Introduction
Primary malignant melanoma (MM) accounts for 1% of all cancers. Melanomas arising from the female urogenital tract occur primarily in the vulva and vagina (95% and 3%, respectively), and cervical melanoma is least common. Primary vaginal melanoma accounts for less than 7% of all MMs, with less than 300 case reports worldwide [1]. Genital tract melanoma occurs most commonly in postmenopausal women. The mean age at diagnosis is 57 years. Diagnosis is made by histological and immunological examination. Imaging studies are useful in identifying the primary site of malignancy and in determining extension of the mass. The overall prognosis of MM of the female genital tract is very poor because it is usually diagnosed at an advanced stage and it spreads hematogenously at early stages [1].

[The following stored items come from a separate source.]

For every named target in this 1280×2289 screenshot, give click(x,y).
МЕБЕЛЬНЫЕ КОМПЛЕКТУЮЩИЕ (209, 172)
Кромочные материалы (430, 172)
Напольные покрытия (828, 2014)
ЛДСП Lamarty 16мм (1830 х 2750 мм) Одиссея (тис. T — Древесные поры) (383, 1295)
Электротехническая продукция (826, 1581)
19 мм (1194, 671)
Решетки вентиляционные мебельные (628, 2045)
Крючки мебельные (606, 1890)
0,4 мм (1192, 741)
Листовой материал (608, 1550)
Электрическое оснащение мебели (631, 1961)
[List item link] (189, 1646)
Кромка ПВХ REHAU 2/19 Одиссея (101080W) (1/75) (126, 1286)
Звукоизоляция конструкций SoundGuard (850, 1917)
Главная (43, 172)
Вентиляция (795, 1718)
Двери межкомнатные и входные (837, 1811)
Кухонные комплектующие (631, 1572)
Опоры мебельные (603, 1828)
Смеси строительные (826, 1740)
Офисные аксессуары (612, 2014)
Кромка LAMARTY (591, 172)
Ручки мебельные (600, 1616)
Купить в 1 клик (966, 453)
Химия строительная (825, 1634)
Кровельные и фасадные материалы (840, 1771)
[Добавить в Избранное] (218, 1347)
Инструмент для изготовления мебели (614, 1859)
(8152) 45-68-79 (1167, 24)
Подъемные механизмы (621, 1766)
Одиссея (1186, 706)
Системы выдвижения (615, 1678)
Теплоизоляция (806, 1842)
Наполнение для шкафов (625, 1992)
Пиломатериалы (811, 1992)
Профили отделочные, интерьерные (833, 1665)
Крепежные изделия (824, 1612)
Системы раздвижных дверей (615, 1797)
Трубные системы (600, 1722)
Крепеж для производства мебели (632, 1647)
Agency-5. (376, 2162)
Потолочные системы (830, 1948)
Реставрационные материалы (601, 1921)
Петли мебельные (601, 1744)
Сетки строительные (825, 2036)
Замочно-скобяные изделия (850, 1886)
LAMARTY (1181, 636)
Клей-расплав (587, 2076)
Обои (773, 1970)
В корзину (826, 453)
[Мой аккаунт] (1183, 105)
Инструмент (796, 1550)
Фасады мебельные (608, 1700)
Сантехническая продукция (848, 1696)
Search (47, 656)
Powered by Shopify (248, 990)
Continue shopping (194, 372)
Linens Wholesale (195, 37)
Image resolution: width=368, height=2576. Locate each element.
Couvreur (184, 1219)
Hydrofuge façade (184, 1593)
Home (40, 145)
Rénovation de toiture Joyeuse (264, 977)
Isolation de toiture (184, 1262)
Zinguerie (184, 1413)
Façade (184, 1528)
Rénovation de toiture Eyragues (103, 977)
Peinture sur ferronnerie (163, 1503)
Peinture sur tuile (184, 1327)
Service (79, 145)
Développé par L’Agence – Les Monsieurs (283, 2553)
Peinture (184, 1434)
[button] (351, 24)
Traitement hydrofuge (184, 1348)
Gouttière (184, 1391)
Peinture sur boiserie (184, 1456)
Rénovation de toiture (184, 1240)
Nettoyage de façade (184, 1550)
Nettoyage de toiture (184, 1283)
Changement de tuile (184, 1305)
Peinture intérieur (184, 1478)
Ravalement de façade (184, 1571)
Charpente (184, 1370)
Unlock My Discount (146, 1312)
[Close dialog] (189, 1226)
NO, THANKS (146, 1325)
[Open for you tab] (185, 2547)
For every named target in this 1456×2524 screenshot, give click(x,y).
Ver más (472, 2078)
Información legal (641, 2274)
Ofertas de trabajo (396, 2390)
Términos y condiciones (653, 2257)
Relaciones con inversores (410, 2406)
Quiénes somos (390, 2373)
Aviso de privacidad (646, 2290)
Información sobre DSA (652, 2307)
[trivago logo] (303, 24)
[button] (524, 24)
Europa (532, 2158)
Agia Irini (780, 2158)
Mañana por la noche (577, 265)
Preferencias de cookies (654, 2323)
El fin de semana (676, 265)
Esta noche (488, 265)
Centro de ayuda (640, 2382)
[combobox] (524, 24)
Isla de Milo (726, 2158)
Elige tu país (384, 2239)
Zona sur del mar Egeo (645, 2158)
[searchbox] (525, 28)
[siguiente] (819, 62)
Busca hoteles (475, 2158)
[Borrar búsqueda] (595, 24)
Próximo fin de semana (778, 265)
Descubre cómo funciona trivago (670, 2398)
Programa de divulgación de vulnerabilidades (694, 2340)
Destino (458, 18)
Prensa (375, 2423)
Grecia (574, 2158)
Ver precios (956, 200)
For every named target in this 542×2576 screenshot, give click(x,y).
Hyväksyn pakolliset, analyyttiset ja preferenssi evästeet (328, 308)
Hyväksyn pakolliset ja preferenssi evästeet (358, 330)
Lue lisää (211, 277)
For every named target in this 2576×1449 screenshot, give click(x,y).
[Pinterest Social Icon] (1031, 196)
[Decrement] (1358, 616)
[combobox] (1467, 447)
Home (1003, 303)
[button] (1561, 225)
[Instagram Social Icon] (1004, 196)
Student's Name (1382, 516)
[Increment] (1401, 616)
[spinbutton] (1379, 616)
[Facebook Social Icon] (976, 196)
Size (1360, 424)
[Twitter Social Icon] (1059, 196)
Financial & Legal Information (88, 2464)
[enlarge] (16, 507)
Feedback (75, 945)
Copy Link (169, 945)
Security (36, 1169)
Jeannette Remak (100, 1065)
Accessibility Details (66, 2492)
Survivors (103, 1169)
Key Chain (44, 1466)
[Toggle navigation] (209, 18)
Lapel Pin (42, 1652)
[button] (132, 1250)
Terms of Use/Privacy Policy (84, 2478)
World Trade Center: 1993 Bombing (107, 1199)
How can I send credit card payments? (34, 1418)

The recommended therapy for primary MM of the female genital tract is surgical excision. There are limited reports about the usefulness of adjuvant immunotherapy, RT or chemotherapy.
Case Report
Case 1
A 40-year-old married female with surgical menopause for 15 years, P 7 + 0, presented in OPD with complain of itching and mass over perineum for 1 year, bleeding per vaginum and pain in lower abdomen for three months. On abdominal examination, only right inguinal lymph nodes were found as enlarged, fixed, hard and non-tender. Local examination revealed a growth of 4 × 5 cm on right vulva which extended to lower vagina. Growth was brownish to black colored, friable and bleed on touch. HPE revealed malignant melanoma. Routine investigations and chest X-ray were normal. CT scan of abdomen and pelvis showed multiple right inguinal lymph nodes, the largest one measuring 5.5 × 4.0 cm and multiple enlarged lymph nodes in para aortic and aortocaval region (Fig. 1).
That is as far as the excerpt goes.